トラップは多いけど危険度は低いからね。低ランクの冒険者にもオススメだよ。」

角サーモンパン売りのおじさんは、僕達が正規冒険者登録をしたら、プニョンダンジョンに来ると良いよと勧めてくれた。

おじさん曰く、冒険者になって経験が浅い低ランク冒険者以外にも、小さい子供がいるお父さん冒険者にも向いているダンジョンなんだって。
朝ダンジョンに入って夕方に出て、ドロップ品を売っていればそれなりに安定した生活が出来るからって。
サラリーマン用ダンジョンみたいだぞ、と思ったらラオウル君も似た様なことを考えていたみたいだ。

「それって、冒険者からすると、生活は出来るけど、刺激が少ないんじゃ‥‥。」
「生活の為に冒険者をしている奴も多いのさ。俺みたいに屋台で物を売っているのもそうだけどな。
まあ、ここのダンジョンはトラップが多いから、それなりに刺激はあるらしいぜ。」

おじさんはそう言って二カッと笑った。
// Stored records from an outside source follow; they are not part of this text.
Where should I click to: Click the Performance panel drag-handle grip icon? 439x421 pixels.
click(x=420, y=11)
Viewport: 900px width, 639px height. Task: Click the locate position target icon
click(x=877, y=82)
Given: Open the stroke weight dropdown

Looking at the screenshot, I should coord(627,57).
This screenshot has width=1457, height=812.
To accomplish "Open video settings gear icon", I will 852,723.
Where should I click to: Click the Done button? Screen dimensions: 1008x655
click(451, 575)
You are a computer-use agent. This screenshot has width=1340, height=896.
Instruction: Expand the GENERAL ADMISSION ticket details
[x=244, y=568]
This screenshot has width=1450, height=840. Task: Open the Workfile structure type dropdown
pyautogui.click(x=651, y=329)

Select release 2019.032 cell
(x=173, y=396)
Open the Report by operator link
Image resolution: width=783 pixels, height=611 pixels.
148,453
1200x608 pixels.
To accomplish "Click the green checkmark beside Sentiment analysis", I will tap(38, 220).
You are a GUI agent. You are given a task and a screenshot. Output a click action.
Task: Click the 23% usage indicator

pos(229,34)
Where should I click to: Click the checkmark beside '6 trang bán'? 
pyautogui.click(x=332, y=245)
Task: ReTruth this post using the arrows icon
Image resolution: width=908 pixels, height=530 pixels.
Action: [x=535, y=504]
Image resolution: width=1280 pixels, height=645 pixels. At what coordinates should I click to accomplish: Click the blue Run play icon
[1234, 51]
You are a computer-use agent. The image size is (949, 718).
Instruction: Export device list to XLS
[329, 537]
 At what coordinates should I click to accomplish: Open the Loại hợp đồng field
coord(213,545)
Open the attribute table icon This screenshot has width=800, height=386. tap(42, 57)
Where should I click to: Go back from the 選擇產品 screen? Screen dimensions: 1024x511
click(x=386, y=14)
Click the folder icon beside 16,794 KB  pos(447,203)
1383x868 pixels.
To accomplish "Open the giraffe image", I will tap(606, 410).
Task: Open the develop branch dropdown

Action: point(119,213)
角サーモンの皮を焼いたチップスの試食を差し出してくれた。カリカリしていて美味しい!

僕達が[美味しい!」って食べていたら,おじさんがニヤリとドヤ顔になった。

「うめえだろ。角サーモンはダンジョン品じゃないが、ユガーラン村の名物になるぜ。前に来た貴族の嬢ちゃんは、ダンジョンも村の地味だとか言ってたけどよぉ。」
「貴族の嬢ちゃん?」
「ああ!綺麗なカッコしてて、この角サーモンの切り身みたいな色した頭してたから貴族だと思うぜ。貴族の坊ちゃんと一緒に見学に来てたんだが、ドロップ品にすげぇ武器とか出ないのかとか、攻略階層が少ないだとか、あれこれ言ってたな。なんか自分が変えてやるみたいな事言ってたけど、ダンジョンにはいる訳でもねぇし意味不明だったぜ。」
「角サーモンの切り身‥‥。」
[ピンクサーモン‥‥。」
「あの日じゃない?最初に来た時会ったじゃん。」

角サーモンパン売りのおじさんの話を聞いて、僕達の脳裏によぎったのは、皆同じ令嬢の事だったみたいだ。
僕達が最初にユガーランに来た日だったら一緒に来ていたのは多分クラウスさんだよね。レイクサーペントが出た日じゃなかったっけ。
レイクサーペントが出る前に帰ったのかな。

「おう。そうだそうだ。レイクサーペントが出た日だな!」

おじさんに確認してみたら、やっぱりレイクサーペントが出た日だったみたいだ。ダンジョンやら村のダメだしをされたその日にレイクサーペントまで出ちゃったから
ユガーラン村はどうなっちゃうのかって悲観したらしくて覚えていたんだって。

ピンクサーモン令嬢がダンジョンの入り口を見に来たのは、プニョンダンジョンを手に入れるつもりだったからなのかな。

「ええ~。ピンクサーモン令嬢って、マカロ男爵の令嬢だったよね‥‥。もしかして‥‥。」
「やっぱりこのダンジョンを‥‥?」

ラルフ君とロルフ君がヒソヒソと話し始めた。
マカロ男爵が狙っていたダンジョンが、プニョンダンジョンだって気がついたみたいだ。でも、角サーモンパン売りのおじさんの前でははっきりいうのは控えていたみたいだ。